*REQUIRED WORK*:
Write out again the entries from the first line to the line that includes "You are a computer-use agent. 240x172 pixels.", keeping both of those lines.

[Stored data]
*** Begin section ***
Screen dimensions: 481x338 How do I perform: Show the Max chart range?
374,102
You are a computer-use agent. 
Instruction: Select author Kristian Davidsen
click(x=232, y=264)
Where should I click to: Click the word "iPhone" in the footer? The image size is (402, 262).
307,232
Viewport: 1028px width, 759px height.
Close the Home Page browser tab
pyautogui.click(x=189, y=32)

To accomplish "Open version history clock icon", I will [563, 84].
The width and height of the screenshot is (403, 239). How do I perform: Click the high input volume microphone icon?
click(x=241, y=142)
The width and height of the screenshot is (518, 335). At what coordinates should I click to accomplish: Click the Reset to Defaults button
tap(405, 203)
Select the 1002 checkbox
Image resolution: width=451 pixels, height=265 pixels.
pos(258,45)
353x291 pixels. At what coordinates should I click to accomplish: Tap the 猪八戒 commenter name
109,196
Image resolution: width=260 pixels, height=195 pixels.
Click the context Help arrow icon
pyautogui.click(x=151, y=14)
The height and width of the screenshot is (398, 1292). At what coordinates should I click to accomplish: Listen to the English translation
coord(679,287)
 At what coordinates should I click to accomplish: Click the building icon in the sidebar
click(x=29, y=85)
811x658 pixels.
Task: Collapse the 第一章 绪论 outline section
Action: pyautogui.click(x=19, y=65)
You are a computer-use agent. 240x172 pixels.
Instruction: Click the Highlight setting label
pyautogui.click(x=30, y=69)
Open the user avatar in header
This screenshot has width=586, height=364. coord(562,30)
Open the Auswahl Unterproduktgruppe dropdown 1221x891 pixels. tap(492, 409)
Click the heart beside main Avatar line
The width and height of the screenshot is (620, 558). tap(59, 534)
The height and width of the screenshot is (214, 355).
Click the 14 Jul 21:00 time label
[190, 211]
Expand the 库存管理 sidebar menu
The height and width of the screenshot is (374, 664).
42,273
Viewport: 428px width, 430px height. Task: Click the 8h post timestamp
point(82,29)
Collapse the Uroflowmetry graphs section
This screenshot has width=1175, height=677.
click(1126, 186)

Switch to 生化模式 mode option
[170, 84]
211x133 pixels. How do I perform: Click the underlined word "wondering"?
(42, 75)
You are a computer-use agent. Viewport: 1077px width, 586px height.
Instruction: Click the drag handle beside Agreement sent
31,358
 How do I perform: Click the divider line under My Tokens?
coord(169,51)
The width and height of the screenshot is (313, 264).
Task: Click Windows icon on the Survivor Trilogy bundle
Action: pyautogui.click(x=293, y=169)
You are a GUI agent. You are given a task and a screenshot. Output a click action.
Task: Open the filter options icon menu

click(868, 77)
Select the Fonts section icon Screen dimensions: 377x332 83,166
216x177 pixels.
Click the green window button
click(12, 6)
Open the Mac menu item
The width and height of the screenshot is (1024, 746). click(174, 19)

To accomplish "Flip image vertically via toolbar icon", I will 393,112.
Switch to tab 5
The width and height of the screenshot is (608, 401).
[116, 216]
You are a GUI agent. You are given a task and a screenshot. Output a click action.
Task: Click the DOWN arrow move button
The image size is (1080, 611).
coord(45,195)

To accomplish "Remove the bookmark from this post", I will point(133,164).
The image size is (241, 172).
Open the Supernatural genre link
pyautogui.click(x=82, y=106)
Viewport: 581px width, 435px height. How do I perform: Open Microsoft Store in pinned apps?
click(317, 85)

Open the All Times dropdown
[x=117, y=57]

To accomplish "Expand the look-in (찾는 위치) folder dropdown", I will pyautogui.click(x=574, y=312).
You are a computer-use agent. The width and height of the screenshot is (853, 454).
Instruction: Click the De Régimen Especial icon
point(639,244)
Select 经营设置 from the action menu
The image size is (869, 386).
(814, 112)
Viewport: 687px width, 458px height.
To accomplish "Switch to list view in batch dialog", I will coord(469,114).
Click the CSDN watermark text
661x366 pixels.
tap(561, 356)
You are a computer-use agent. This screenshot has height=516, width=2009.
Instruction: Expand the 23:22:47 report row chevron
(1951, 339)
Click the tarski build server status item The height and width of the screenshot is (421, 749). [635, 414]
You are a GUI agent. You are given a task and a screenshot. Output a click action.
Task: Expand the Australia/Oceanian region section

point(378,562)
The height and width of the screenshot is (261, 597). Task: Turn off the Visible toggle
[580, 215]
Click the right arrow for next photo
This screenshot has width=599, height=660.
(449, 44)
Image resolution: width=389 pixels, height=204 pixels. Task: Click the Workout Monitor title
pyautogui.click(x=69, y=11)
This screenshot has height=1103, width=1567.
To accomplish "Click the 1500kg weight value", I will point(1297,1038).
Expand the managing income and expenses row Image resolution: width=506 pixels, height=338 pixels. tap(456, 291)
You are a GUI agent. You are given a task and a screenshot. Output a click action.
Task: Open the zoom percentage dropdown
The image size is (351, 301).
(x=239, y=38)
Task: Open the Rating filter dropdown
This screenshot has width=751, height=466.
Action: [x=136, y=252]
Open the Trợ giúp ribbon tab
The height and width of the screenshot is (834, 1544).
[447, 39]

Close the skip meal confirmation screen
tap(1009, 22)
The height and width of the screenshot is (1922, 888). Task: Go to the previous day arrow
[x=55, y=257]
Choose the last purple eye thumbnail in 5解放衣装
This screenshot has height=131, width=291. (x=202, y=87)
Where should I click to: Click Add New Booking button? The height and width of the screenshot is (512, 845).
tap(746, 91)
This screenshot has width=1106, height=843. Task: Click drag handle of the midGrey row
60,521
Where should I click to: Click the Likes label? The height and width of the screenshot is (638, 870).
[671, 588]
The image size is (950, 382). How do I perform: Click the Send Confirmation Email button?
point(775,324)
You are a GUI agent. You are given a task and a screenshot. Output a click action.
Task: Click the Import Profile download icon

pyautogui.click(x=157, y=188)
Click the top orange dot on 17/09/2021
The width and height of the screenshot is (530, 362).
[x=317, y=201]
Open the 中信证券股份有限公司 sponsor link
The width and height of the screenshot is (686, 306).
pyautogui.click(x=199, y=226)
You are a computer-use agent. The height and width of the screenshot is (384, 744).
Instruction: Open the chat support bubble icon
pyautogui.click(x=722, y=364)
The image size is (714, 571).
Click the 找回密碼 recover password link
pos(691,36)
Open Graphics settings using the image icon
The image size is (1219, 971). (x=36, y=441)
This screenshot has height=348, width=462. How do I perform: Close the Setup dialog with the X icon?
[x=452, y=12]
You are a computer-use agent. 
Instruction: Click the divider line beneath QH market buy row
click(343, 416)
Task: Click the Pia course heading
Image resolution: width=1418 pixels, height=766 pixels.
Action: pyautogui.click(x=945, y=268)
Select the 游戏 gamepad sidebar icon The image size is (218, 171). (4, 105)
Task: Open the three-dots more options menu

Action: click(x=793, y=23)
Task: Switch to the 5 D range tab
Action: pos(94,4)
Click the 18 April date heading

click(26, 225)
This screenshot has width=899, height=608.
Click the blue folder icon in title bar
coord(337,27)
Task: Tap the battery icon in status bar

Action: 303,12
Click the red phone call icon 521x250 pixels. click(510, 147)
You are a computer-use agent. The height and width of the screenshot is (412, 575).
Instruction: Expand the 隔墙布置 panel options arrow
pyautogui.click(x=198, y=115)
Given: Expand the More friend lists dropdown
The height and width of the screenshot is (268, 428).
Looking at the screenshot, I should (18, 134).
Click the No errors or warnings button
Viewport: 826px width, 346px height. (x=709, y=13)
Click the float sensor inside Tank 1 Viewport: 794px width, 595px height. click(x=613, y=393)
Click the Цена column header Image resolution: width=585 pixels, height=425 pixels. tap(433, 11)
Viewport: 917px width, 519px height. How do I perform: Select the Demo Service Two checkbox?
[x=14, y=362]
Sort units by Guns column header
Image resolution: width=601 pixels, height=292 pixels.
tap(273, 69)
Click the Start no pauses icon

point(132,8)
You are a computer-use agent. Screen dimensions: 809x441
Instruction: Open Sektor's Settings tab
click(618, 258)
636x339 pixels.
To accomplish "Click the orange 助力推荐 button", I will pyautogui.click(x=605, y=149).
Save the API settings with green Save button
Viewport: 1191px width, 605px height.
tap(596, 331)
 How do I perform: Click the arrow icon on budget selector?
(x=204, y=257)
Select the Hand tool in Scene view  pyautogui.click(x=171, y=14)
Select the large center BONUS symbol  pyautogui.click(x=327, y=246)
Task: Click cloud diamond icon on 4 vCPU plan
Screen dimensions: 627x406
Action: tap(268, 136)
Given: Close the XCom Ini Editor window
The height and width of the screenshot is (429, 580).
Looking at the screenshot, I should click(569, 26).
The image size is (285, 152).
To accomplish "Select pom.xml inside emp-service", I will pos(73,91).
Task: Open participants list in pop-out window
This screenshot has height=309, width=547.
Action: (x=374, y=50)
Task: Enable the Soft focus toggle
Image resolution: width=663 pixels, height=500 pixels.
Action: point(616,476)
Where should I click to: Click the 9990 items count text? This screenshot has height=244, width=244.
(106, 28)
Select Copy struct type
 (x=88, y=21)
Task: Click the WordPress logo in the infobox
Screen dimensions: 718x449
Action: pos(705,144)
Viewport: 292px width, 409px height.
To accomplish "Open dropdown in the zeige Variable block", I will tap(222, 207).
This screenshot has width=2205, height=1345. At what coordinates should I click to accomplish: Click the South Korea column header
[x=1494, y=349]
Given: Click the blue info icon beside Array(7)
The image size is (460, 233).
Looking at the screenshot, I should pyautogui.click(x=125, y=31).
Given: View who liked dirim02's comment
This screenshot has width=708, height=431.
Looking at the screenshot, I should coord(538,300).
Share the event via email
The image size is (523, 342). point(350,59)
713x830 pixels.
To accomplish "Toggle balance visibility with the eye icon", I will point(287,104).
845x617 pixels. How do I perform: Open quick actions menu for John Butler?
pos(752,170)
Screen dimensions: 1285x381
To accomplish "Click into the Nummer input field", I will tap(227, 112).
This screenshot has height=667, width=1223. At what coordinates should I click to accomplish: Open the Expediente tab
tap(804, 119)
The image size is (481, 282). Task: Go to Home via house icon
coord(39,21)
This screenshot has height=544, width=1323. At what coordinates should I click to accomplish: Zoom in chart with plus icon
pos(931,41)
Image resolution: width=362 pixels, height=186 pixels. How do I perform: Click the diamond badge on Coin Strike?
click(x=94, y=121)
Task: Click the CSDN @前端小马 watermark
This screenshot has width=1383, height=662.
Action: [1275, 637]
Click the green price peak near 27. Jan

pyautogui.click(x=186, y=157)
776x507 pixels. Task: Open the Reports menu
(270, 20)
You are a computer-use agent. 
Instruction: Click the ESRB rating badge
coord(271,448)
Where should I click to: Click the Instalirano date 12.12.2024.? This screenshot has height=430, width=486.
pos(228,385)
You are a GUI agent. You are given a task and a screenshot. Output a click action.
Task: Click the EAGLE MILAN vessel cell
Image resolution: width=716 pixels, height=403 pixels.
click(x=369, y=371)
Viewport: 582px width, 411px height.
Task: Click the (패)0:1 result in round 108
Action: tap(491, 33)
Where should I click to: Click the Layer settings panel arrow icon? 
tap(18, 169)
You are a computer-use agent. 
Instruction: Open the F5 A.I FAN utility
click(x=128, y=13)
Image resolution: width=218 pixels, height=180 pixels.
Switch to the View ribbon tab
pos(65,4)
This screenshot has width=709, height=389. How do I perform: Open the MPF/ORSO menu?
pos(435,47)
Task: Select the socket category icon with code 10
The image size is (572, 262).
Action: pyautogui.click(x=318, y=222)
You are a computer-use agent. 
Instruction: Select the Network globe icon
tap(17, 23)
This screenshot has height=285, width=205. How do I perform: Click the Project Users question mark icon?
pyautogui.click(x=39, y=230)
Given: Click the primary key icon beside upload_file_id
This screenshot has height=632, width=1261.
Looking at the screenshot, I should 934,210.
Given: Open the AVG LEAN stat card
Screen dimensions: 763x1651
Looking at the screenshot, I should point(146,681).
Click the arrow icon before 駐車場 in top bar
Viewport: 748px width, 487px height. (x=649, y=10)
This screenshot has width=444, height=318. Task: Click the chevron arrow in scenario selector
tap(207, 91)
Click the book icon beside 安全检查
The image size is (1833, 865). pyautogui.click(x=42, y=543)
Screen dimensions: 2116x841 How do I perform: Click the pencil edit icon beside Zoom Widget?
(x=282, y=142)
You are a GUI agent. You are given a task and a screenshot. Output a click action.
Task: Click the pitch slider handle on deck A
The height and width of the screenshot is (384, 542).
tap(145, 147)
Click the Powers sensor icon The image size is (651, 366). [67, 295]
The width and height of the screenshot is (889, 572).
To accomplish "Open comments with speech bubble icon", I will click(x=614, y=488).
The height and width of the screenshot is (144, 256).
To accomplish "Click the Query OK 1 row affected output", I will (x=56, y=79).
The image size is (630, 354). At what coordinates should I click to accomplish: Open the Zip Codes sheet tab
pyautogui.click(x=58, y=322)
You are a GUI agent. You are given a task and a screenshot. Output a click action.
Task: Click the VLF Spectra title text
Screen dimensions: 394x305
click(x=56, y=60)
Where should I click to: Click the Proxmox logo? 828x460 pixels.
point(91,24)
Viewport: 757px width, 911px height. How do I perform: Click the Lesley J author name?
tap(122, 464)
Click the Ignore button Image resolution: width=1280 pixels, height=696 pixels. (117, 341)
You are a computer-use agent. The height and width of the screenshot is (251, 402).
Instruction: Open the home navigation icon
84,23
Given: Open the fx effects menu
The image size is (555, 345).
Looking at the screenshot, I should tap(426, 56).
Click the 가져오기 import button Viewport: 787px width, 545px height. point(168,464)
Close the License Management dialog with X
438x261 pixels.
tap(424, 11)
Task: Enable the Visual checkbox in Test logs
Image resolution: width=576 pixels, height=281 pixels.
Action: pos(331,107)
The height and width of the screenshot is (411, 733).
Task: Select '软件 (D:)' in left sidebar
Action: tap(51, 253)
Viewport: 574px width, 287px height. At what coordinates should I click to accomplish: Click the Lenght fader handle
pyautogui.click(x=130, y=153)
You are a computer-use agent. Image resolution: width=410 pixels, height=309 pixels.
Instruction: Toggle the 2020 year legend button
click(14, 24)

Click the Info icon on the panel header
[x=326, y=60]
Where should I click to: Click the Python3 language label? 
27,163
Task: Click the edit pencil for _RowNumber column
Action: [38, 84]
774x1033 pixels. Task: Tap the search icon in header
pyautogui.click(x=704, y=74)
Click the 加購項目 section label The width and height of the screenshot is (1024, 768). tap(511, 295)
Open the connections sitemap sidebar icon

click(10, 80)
*** End section ***
*RESULT FOR THIS TASK*:
Screen dimensions: 481x338 How do I perform: Show the Max chart range?
374,102
You are a computer-use agent. 
Instruction: Select author Kristian Davidsen
click(x=232, y=264)
Where should I click to: Click the word "iPhone" in the footer? The image size is (402, 262).
307,232
Viewport: 1028px width, 759px height.
Close the Home Page browser tab
pyautogui.click(x=189, y=32)

To accomplish "Open version history clock icon", I will [563, 84].
The width and height of the screenshot is (403, 239). How do I perform: Click the high input volume microphone icon?
click(x=241, y=142)
The width and height of the screenshot is (518, 335). At what coordinates should I click to accomplish: Click the Reset to Defaults button
tap(405, 203)
Select the 1002 checkbox
Image resolution: width=451 pixels, height=265 pixels.
pos(258,45)
353x291 pixels. At what coordinates should I click to accomplish: Tap the 猪八戒 commenter name
109,196
Image resolution: width=260 pixels, height=195 pixels.
Click the context Help arrow icon
pyautogui.click(x=151, y=14)
The height and width of the screenshot is (398, 1292). At what coordinates should I click to accomplish: Listen to the English translation
coord(679,287)
 At what coordinates should I click to accomplish: Click the building icon in the sidebar
click(x=29, y=85)
811x658 pixels.
Task: Collapse the 第一章 绪论 outline section
Action: pyautogui.click(x=19, y=65)
You are a computer-use agent. 240x172 pixels.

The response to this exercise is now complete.